Background and objectives: Primary focal segmental glomerulosclerosis (FSGS) frequently recurs after kidney transplantation (KTx) in children. This can lead to delayed graft loss. As the management of children with recurrent FSGS is not well established, apheresis strategies seem to be essential to control the disease. Immunoadsorption (IA) is a recent apheresis therapy. There have been few studies examining IA in this context. We report results of IA for treatment of recurrent FSGS after KTx in children in France. Design, setting, participants, and measurements: We included all children treated with IA for early FSGS recurrence after KTx between January 2011 and June 2014 in France. We excluded genetic forms of FSGS. Patients’ characteristics and technical data on IA were retrospectively collected. Recurrence was defined as nephrotic proteinuria in posttransplantation period. Partial and complete remissions were defined respectively where urine protein-to-creatinine ratios were less than 0.2 and 0.05 g/mmol.

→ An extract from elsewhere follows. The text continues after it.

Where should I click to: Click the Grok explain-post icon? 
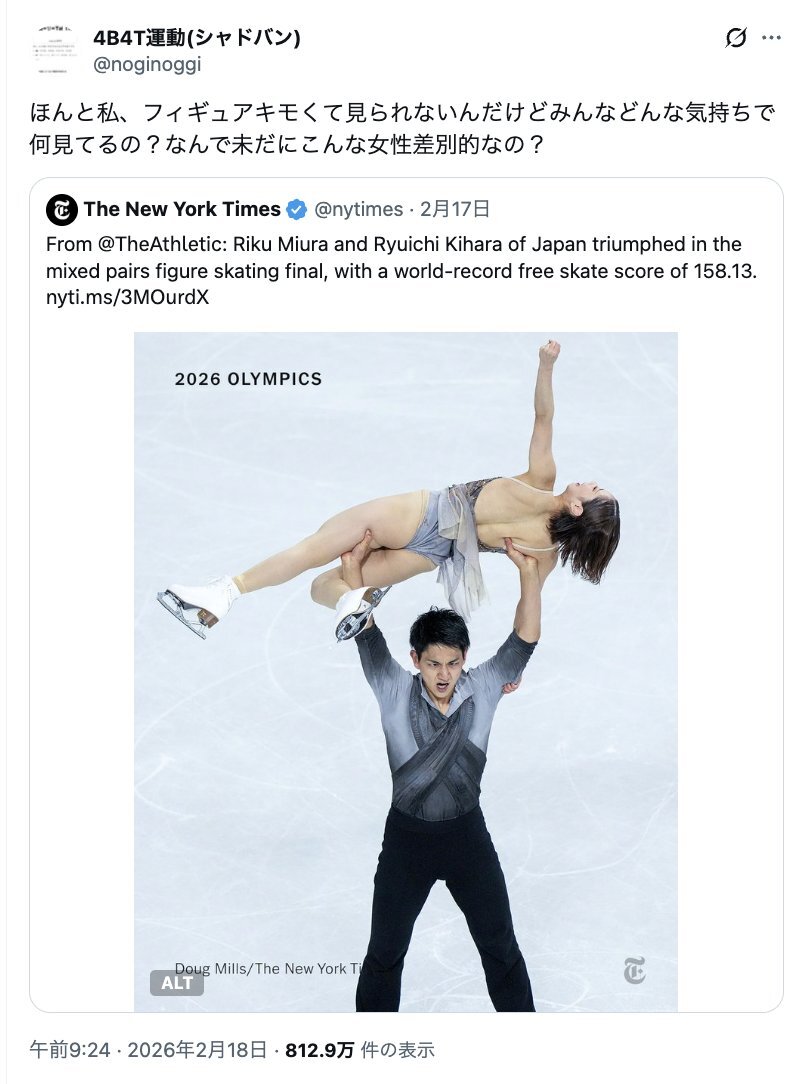coord(736,37)
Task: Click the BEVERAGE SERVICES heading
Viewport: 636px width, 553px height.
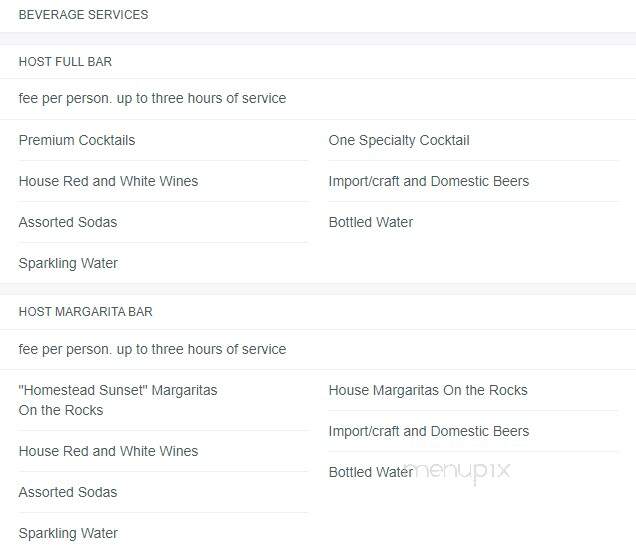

Results: Twelve patients, from six pediatric KTx units, presenting with FSGS recurrence between 0 and 21 days after transplantation, were treated with IA. Ten of 12 children were responders: two achieved partial remission and eight complete remission. The decrease of proteinuria rapidly occurred within the first ten sessions after initiating IA. After three months of IA, two patients maintained remission without IA and eight were dependent on IA. No severe side effects were noted.

Conclusions: Our study reports an efficacy of IA in the recurrence of FSGS after KTx in children in France. Further controlled studies are required to confirm these results and to optimize treatment of FSGS recurrence after KTx in children.